ReProVide

Query Optimisation and Near-Data Processing on Reconfigurable SoCs for Big Data Analysis


This project is funded by the German Research Foundation (DFG) within the Priority Program SPP 2037 "Scalable Data Management for Future Hardware".

The goal of this project is to provide novel hardware and optimisation techniques for scalable, high-performance processing of Big Data. We particularly target huge data sets with flexible schemata (row-oriented, column-oriented, document-oriented, irregular, and/or non-indexed) as well as data streams as found in click-stream analysis, enterprise sources like emails, software logs and discussion-forum archives, as well as produced by sensors in IoT and Industrie 4.0. In this realm, the project investigates the potential of hardware-reconfigurable, FPGA-based SoCs for near-data processing where computations are pushed towards such heterogeneous data sources. Based on FPGA technology and in particular on their dynamic reconfiguration, we propose a generic architecture called ReProVide for low-cost processing of database queries.

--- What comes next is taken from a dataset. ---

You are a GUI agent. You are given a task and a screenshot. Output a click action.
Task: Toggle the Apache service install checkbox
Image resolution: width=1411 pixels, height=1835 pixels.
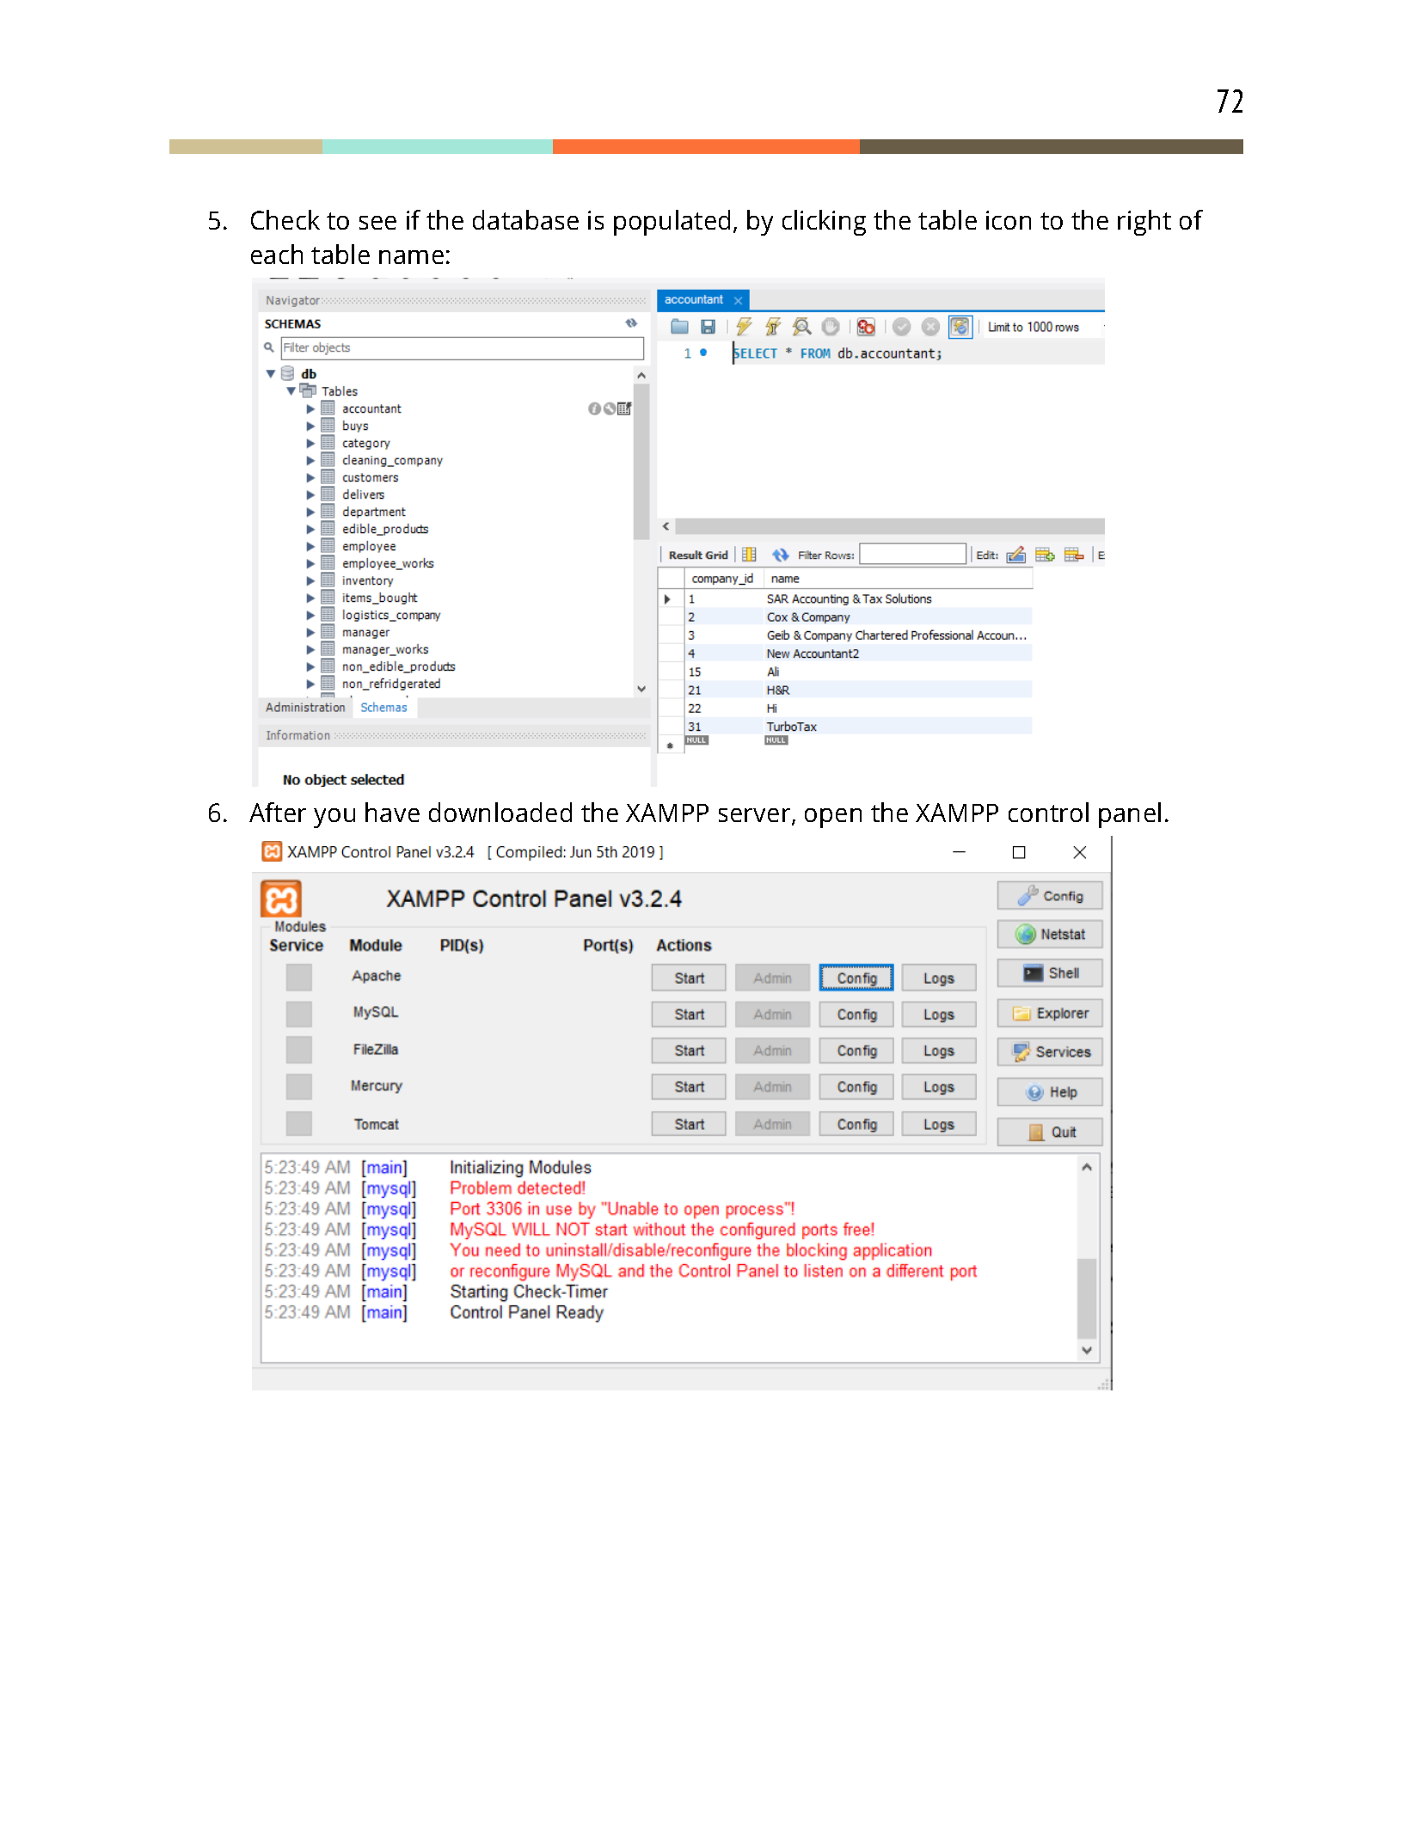[298, 978]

The concepts are intended to enable the integration of FPGA-based acceleration support into available SQL, NoSQL, and in-memory database management systems (DBMSs) as well as stream-processing frameworks. Our intention is to attach volatile and non-volatile storage directly to ReProVide nodes, which will not only contain cleansed and integrated data sets, but can also be used for temporarily or persistently storing uncleaned data from new data sources and data streams.

Our FPGA-based SoC is psuhed forward by the Chair for Computer Science 12. It

  • makes use of hardware reconfiguration to adapt datapaths and accelerators for being able to process different OLAP and data-mining operators on data from such heterogeneous data sources,
  • provides management techniques to generate local meta-data, indexes, and statistics of such data sources for optimised data processing, as well as
  • offers schema-on-read capabilities for the DBMS accessing the SoC.

While the support of irregular data (e.g., graph processing) is not in the main focus of our research, we provide a design methodology that is generic and extensible by user-defined functions and data schemata.

Integration of such architectures that come with their own local optimiser into DBMS requires novel global query optimisation techniques based on concepts known from multi-databases research. This is the task of the Chair for Computer Science 6. While the local optimiser builds statistics of its local data, the global optimiser has to access such data and information of this near-data processor. Global query optimisation decides based on these data which operations are worthwhile to assign to ReProVide SoCs, and which are not. It is vital that the optimiser has enough knowledge to engage ReProVide in query processing whenever there is a benefit. This requires functional knowledge (which data and which operators can be offered) as well as non-functional knowledge (e.g., cost estimates). In this project, we provide an extensible interface over which not only the global optimiser can hand over the QEP to be processed on the ReProVide system and the ReProVide can transmit the query result. But it will also enable to bidirectionally exchange hints to improve their respective optimisation.